Implementing differential learning rate by parameter groups


I am trying implement different learning rate across my network .
I am creating the parameter groups as follows:

Simple optimizer:

optimizer = optim.SGD(net.parameters(), lr=learning_rate )

Optimizer with parameter groups:

optimizer1 = optim.SGD([
    {'params': net.top_model[0:10].parameters(), 'lr': learning_rate/10, 'momentum': 0},
    {'params': net.top_model[10:31].parameters(), 'lr ':learning_rate/3 },
    {'params': net.linear1.parameters()},
    {'params': net.bn1.parameters()},  
], lr=learning_rate )

When I do

len(optimizer.param_groups[0]['params']) # I get 30
len(optimizer1.param_groups[0]['params'])  # I get 8

I don’t understand how Pytorch arrives at these numbers.
Could someone clarify if this is the right way to do and explain the difference in param_group numbers?

Thanks a ton!

My network:

class Net(nn.Module):

    def __init__(self):
        super(Net, self).__init__()
        vgg = models.vgg16(pretrained=Pretrained)
        layers = list(vgg.children())[0][:31]
        self.top_model = nn.Sequential(*layers).cuda()
        self.bn1 = nn.BatchNorm1d(512)
        self.linear1 = nn.Linear(512,10)

    def forward(self,x):
        x = F.relu(self.top_model(x))
        x = nn.AdaptiveAvgPool2d((1,1))(x)
        x = x.view(x.shape[0],-1)
        x = self.bn1(x)
        x = self.linear1(x)
        return x

The first 10 layers of vgg probably have 8 parameters (weight + bias for 4 conv layers) - those are the ones for the first param group when you split them -, the remaining part of vgg has 18 (9 more conv layers), bn1 and linear have 2 each (weight + bias). When you have a single parameter group (i.e. don’t split), you see those 30.

Best regards


1 Like

Thank you so much for the clarification @tom !

Dataset excerpt

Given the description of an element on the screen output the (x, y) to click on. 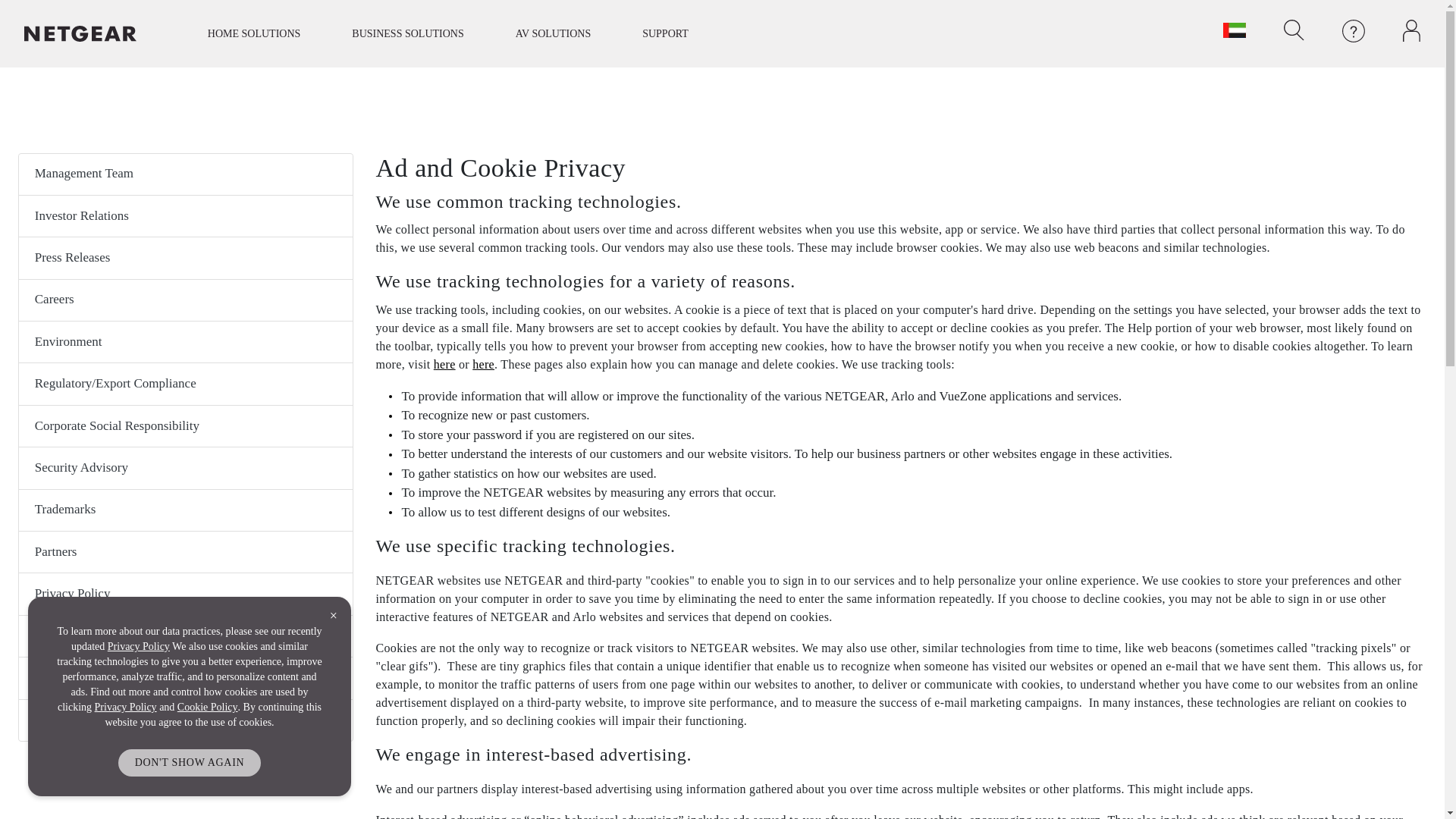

The problem
In the forum thread, how many parameters does the reply say the first 10 layers of vgg probably have? Rely only on the forum thread for what comes next.

Response
Eight: a weight and a bias for each of 4 conv layers.